According to Ambassador Karen Pierce, UK Permanent Representative to the UN, the trail of evidence is quite clear.
“CCTV and other evidence records their travel to and from Salisbury and crucially, there are images which clearly places them in the vicinity of the Skripal’s house at 11:58 A.M. on Sunday, 4 March. This was moments before the attack took place, which involved placing the substance on the Skripal’s front door handle,” she said.
The police timeline had the suspects returning to Moscow on the same day the Skripals were poisoned.
In November 2018, British authorities released CCTV footage showing the suspects, whom Bellingcat identified as GRU agents Colonel Anatoliy Chepiga (Boshirov) and Dr. Alexander Mishkin (Petrov), walking past a gas station on Wilton Road near the Skripals’ home — despite the fact that the cathedral, whose spire is visible from the train station, is in the opposite direction of the Skripal’s home.
Traces of Novichok were later found in the London hotel where the two men stayed.

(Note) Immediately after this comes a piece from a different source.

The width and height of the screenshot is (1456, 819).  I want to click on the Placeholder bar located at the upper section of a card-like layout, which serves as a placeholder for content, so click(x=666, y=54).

Bellingcat determined that Chepiga grew up in a small village near Russia’s border with China. That fact was later confirmed by local residents.
One woman told the Russian daily Kommersant that Chepiga served in “the secret service” in various “hot spots” after graduating from a military academy. Another told the BBC: “I know where his parents used to live, that he was a military man. An officer. He fought in war zones, then he was in Moscow.”
She added: “It’s him in the photos, of course.”
Former neighbors also confirmed that Petrov was in fact Mishkin.
Yevgeny Sergeyevich, who grew up in Miskhin’s home village of Loyga, told the Telegraph: “He [Mishkin] became a Hero of Russia three or four years ago. I heard about it from acquaintances in Loyga who are still in touch with him.”
At the Far Eastern Military Academy where Chepiga was enrolled, Radio Liberty also found his portrait among those who had received the Hero of the Russian Federation award.
Bellingcat would also discover that a third GRU agent, Denis Vyacheslavovich Sergeyev, was in the UK at the time of the poisoning.
As for the UK declining to question them, the UK has charged Chepiga and Mishkin in absentia for conspiracy to murder, attempted murder and use of the nerve agent Novichok.
A Foreign and Commonwealth Office spokesperson further told Sky News:
“As the Russian ambassador is aware, the Russian constitution forbids the extradition of Russian citizens to face criminal charges overseas. However if either of the two individuals charged in this case travel outside of Russia, we will make every effort to ensure that they are brought to the UK to face justice in a British court. The UK has repeatedly asked Russia to account for what happened in Salisbury in March last year, and they have replied with obfuscation and lies.”
Based on the available evidence, Polygraph.info finds Yakovenko’s claim that Russia’s involvement in the poisoning is “not supported by the facts” to be false.